__Task to complete__:
Nothing but a number should be returned: the count of lines in the records that contain "computer".

(Saved entries)
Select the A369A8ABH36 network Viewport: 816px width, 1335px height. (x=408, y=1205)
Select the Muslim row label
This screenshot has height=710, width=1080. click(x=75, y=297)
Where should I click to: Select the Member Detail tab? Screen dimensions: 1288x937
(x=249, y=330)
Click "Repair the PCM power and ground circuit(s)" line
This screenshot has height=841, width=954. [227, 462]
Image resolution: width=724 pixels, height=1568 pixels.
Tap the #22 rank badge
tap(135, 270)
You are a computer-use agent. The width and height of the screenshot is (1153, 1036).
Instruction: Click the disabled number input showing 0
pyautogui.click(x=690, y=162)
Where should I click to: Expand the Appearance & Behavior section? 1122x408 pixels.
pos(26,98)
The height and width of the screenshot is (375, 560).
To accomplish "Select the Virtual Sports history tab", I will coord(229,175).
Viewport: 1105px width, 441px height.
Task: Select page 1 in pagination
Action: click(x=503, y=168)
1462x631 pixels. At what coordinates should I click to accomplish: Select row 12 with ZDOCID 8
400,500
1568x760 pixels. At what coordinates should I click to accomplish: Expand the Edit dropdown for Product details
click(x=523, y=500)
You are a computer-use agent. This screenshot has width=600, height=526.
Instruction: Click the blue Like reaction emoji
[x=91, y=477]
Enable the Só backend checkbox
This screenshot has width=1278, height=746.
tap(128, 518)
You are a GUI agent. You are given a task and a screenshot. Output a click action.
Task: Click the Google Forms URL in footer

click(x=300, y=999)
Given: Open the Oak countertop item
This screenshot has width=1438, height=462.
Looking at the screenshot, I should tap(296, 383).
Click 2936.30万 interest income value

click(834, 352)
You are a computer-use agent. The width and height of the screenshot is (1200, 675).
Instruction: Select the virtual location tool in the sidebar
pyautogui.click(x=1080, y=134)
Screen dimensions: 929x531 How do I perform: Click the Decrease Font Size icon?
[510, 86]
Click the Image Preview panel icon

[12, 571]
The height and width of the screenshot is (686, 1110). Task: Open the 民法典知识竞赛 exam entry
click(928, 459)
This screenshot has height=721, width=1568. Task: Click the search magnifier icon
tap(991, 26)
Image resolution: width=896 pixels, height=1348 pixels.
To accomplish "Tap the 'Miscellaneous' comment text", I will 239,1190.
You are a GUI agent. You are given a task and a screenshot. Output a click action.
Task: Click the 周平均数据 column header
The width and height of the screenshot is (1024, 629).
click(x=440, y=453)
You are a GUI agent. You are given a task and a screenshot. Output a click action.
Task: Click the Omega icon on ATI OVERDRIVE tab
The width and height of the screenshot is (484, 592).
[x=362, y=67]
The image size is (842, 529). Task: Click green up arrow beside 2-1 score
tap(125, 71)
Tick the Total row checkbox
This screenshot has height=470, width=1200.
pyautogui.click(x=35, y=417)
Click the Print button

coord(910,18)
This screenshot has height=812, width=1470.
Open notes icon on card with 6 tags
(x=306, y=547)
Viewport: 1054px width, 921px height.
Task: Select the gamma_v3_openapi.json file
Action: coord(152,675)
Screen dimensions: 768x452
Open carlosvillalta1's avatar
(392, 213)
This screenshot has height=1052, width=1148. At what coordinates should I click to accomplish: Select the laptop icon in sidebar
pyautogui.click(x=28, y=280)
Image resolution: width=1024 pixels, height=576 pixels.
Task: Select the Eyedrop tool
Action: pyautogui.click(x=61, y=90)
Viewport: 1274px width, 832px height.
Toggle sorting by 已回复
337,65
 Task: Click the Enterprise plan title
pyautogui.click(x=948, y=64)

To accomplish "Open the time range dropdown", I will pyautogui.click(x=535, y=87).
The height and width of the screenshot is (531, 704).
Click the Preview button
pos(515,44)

__Result for this exercise__:
3